The canal's centennial motto is "expansion."
It seems that Panama wants to see whether the canal - already regarded as the eighth wonder of the world - could be good for another miracle.
Around $5 billion has been poured into its expansion to date and construction was supposed to be finished for the anniversary. But now, it looks more likely that it will not be completed until late 2015.
Mountains were blasted, driveways excavated and huge floodgates assembled on the bottom of the waterway in order to make it deeper. This would allow larger ships to pass through.
In the future, so-called "post-Panamax" vessels should be able to pass through the canal carrying up to 14,000 standard containers. But even that has not been enough.
The ACP is already thinking about constructing a fourth lock system, the authority's Miquez told DW in an interview.
"We're in the process of looking into the demand and technical requirements," Miguez said. "Although the third lock is not ready yet, we are already thinking about the next stage."
So far, the expansion work has been carried out by the consortium "Grupo Unidos por el Canal" (GUPC), the contractor responsible for the design and construction of the third set of locks.

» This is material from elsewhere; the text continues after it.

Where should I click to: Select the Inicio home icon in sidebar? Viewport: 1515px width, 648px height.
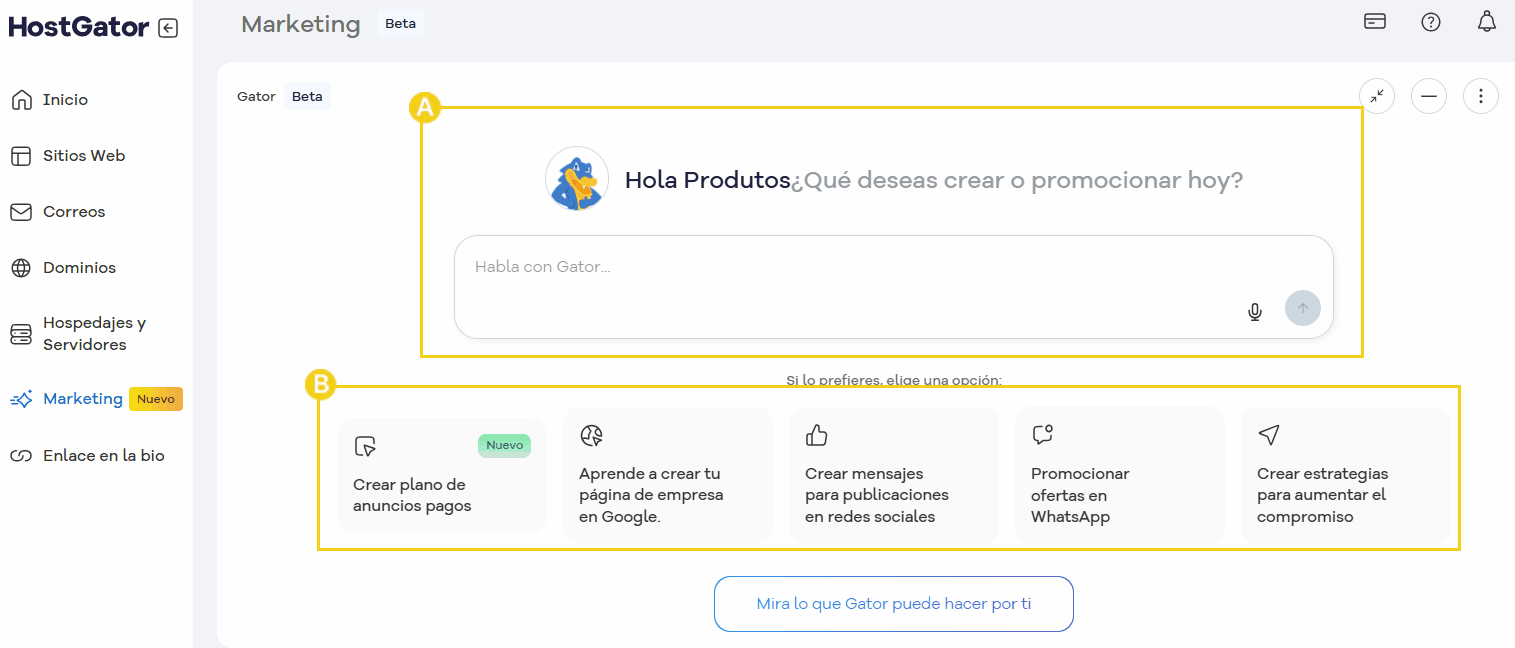click(21, 99)
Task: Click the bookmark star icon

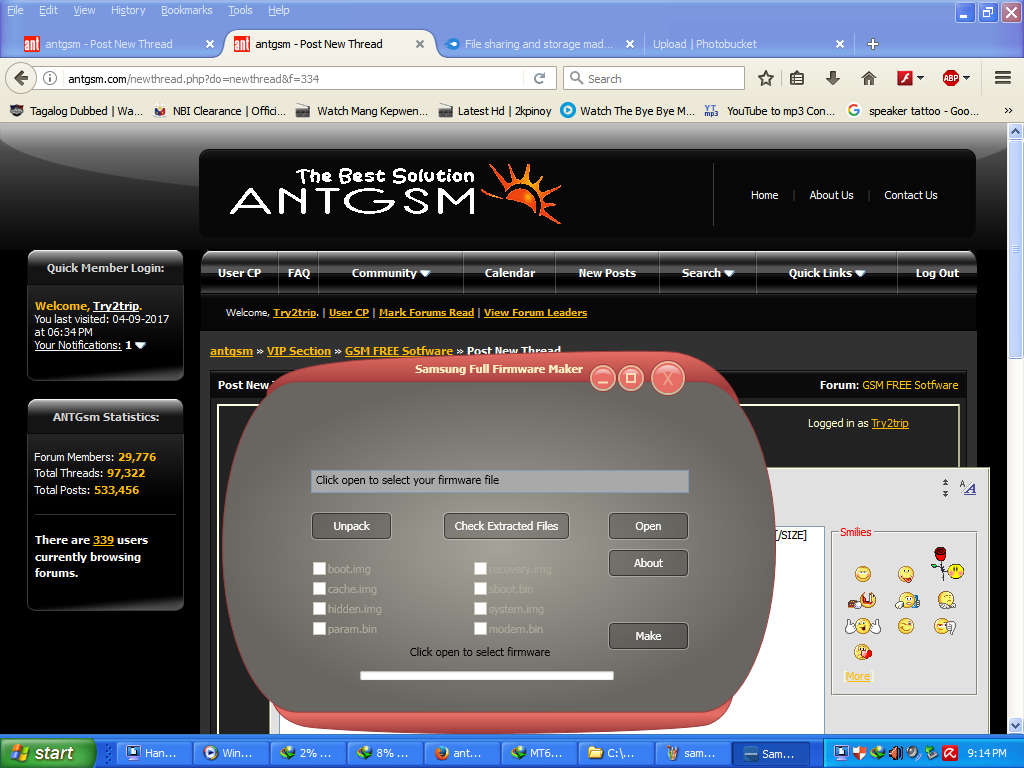Action: (766, 78)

Companies from around the world have also gotten involved with the project, which has so far seen people from Spain, Italy, Belgium and Panama work together. China has also been keen to play a role in the canal's expansion in the future.
China ventures into Central America
The construction company "China Harbour Engineering Company" (CHEC) last week expressed (08.08.2014) interest "in all development projects of the Panama Canal in the coming years, particularly contributing to the development, construction and financing of a fourth lock system."

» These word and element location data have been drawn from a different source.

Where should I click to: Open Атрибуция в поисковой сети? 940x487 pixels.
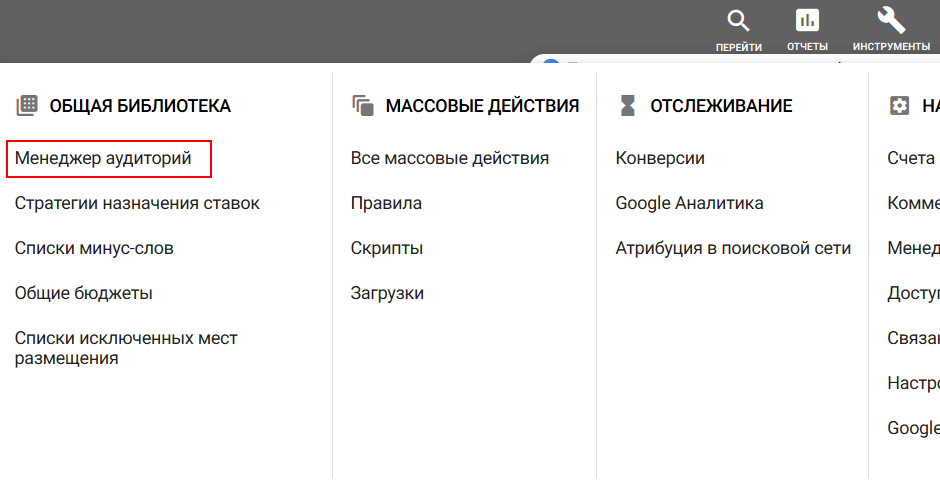point(733,248)
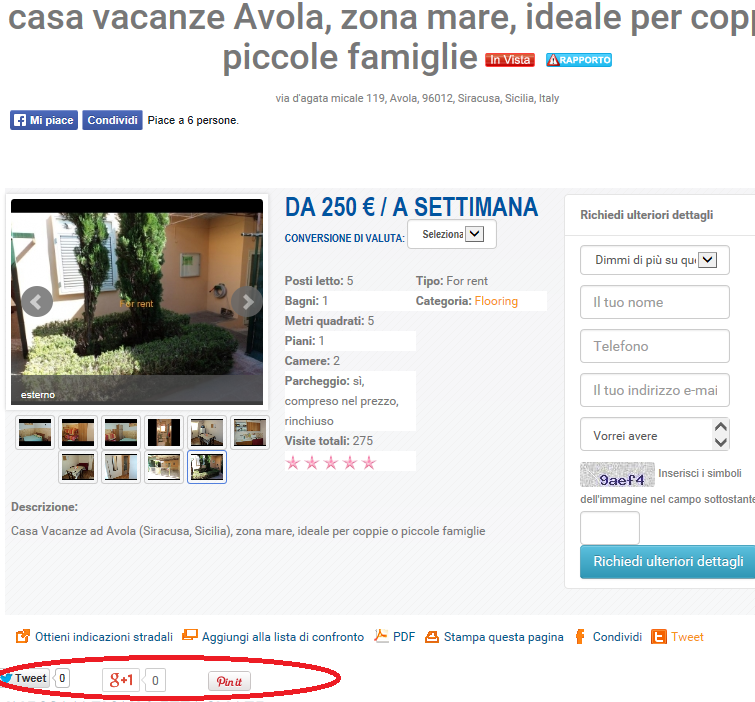
Task: Print with Stampa questa pagina
Action: pyautogui.click(x=494, y=637)
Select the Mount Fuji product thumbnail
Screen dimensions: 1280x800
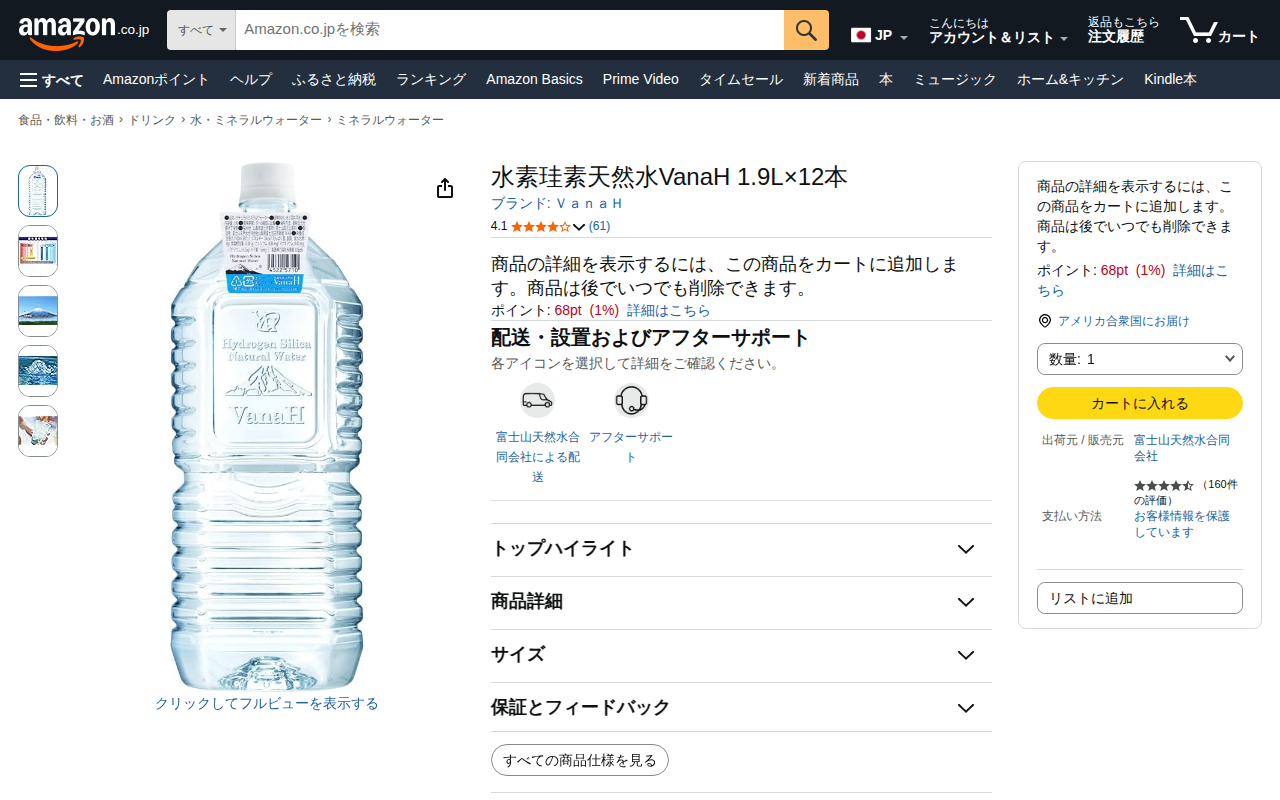pos(38,311)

In neighboring Nicaragua, other Chinese companies are also pursuing big plans.
Nicaraguan lawmakers approved a controversial deal that would allow a Hong Kong company to build a $40 billion oceanic waterway to rival the Panama Canal
According to media reports, the firm "Hong Kong Nicaragua Canal Development," backed by Chinese billionaire Wang Jing, wants to build a 278 kilometer-long canal between the Pacific and the Atlantic there.
Costs for the controversial project are expected to be around $50 billion, for which at least 400,000 hectares of jungle must be cut down.

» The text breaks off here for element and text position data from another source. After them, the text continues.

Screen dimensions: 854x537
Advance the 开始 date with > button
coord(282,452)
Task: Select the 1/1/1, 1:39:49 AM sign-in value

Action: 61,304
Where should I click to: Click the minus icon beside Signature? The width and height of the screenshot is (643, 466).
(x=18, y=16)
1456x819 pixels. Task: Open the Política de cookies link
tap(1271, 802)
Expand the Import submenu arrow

"I don't believe that China really wants to build a new channel. The project is simply too huge," said Harvard's Maurer. "It's probably about the Chinese nailing down the rights for a free trade zone, which is also a part of the contract with Nicaragua."
ACP's Miguez deemed the proposal simply utopian.
"The current inquiry is perfectly covered by the Panama Canal," he said. "We doubt that this ambitious and risky project will ever become profitable."
But time is one thing the Nicaraguans have. After all, 385 years passed before the plans for the Panama Canal were eventually carried out following a regal order from Emperor Charles V in 1529.